Three years ago Furlong, 33, left a job in Lafayette’s music department to spend more time in Hopewell helping to care for his girlfriend, Katelyn Mulligan, who had been seriously injured in an accident. Looking for ways to get back into the local music scene, he had a thought: while many in the Hopewell Valley grow up playing instruments, most eventually stop playing, as there are few opportunities for them to give public performances.
So he and fellow musician Sean Ryan decided to start up the nonprofit Hopewell Valley Community of Associated Music Projects—HV CAMP for short—to give area musicians a way to put their talents on display.
Working in conjunction with groups such as the Hopewell Valley Arts Council and the Hopewell Valley Children’s Theatre, HV CAMP has already launched its first project: the Hopewell Valley Pops Orchestra, open to musicians age 13 and older. No auditions are required to join the group, which consists of all woodwinds, brass, strings, percussion and other rhythm instruments.
The group, about 20 members strong as of mid-March, rehearses under Ryan’s direction on Thursday evenings in Hopewell Borough at the Children’s Theatre studio, 57 Hamilton Ave. Furlong hopes they will reach the point where they can hold their first concert in May.
Down the road, he sees the group doing two seasons a year, one from February to April with a concert in May, and another from September to November with a concert in December. He wants members to put serious time and effort into the orchestra, knowing that they will have long breaks during the year.
The pops orchestra is the first of a set of ensembles HV CAMP is cooking up. They hope to introduce a second orchestra with entrance by audition only, as well as a jazz ensemble consisting of Hopewell Valley Central High School alumni. Furlong graduated from CHS in 2001.
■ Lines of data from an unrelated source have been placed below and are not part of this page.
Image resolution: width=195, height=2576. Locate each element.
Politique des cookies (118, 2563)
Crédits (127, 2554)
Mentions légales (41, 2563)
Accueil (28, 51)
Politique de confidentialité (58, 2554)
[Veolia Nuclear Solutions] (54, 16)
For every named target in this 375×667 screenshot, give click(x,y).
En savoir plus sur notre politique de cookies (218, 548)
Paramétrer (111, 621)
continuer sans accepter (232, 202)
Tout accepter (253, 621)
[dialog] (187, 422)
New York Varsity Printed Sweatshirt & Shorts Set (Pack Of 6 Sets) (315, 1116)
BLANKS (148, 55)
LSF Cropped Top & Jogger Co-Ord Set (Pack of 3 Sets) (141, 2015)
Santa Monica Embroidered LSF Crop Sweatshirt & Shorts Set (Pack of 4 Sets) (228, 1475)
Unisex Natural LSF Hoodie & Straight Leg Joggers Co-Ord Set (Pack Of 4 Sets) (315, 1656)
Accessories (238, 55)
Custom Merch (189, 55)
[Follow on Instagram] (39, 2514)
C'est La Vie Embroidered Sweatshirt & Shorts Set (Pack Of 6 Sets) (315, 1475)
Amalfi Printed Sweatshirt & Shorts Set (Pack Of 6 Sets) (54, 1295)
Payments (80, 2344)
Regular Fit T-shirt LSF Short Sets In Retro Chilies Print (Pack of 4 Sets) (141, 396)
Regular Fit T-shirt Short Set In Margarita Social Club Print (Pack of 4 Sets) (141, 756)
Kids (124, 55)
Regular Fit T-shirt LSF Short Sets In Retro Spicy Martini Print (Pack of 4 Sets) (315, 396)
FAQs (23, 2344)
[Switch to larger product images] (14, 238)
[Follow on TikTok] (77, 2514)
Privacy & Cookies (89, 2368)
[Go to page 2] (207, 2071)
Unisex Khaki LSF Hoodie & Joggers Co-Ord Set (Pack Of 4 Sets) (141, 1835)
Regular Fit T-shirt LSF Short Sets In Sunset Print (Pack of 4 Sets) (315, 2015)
Furlong grew up in Hopewell Township just outside the borough, and lives today in the township just outside Pennington. His mother, Bernadette, also a CHS grad, is music director for the Hopewell Valley Children’s Theatre, and his sister, Jessica Eng, who is three years younger, does choreography for the Children’s Theatre.
Furlong started dabbling in music in fourth grade, taking violin first and sax later. He settled on the baritone sax as his primary instrument in high school.
He started his quartet as a senior at Lafayette, eventually playing gigs in New York, Philadelphia, the Lehigh Valley and in between. He put his full-time music career on hold to help care for Mulligan, but with her nearing a full recovery, he is starting to get back into the swing. In January, the quartet performed at the 1867 Sanctuary in Ewing.
“Too many people stop making music regularly once they graduate from high school or college,” Furlong said. “Music may not be their profession, but that doesn’t mean it should stop. These opportunities give everyone the chance to continue to play music in a comfortable environment.”
Interested musicians are welcome to go to a rehearsal. Furlong said the ensemble can use more woodwind players, string players and percussionists. Those interested can sign up by visiting the HV CAMP Facebook page and clicking on the sign-up button.
HV CAMP is the second nonprofit that Furlong and Ryan have started together. They are also the founders of OSIP, or Outstanding Sportsmanship is Paramount, a charity aimed at improving sportsmanship in youth sports.